Cyclical Assets vs. Gold

Commodities / Gold and Silver 2018 Dec 30, 2018 - 04:20 PM GMT

By: Gary_Tanashian

Commodities

Cyclical Assets vs. Gold

In January of 2018 we noted a cyclical leader (Semiconductor Fab Equipment) in trouble: Semi Canary Still Chirping, But He’s Gonna Croak in 2018.

We also ran a series of articles featuring the happy-go-lucky 3 Amigos (of the macro) in order to gauge a point when larger herds of investors would become aware of cyclical issues facing the global (including the US) economy.
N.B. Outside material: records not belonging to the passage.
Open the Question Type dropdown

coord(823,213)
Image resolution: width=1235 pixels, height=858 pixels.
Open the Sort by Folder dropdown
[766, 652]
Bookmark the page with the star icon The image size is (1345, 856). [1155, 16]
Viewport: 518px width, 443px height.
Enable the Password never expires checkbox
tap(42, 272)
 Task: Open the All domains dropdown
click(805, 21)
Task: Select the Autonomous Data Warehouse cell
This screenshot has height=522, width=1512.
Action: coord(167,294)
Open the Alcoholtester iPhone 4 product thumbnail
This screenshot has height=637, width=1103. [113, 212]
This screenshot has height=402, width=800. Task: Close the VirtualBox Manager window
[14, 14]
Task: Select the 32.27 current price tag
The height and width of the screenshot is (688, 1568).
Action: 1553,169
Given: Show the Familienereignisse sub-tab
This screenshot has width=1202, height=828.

Each Amigo (SPX/Gold Ratio, Long-term Treasury yields and a flattening Yield Curve) would ride with the good times but signal an end to those good times when reaching destination (Amigos 1 & 2 got home but #3, the Yield Curve is still out there). Here is the latest Amigos status update from October: SPX/Gold, 30yr Yields & Yield Curve.

Today I would like to stick with a cyclical macro view, but do so through a lens filtered by the ultimate counter-cyclical asset, gold. As market participants, we are lost if we do not have road maps. That is why we (NFTRH) gauged Semi Equipment vs. Semi (and Tech), the unified messages of the macro Amigo indicators and many other breadth and cyclical indicators along the way to safely guide us to Q4 2018, which has been a challenge for many, but business as usual for those of us who were prepared.


But gold, which all too often gets tied up in an ‘inflation protection’ pitch by commodity bulls, is one of the best signalers of a counter-cyclical backdrop as its best characteristic is that of value retention and capital preservation. Gold, being outside the constellation of risk ‘on’ assets does not pay any income, does not leverage good economic times and does not inherently involve risk because it is a marker of stable value. Hence its under performance during cyclical good times (leverage and all) and its out performance during troubled counter-cyclical times.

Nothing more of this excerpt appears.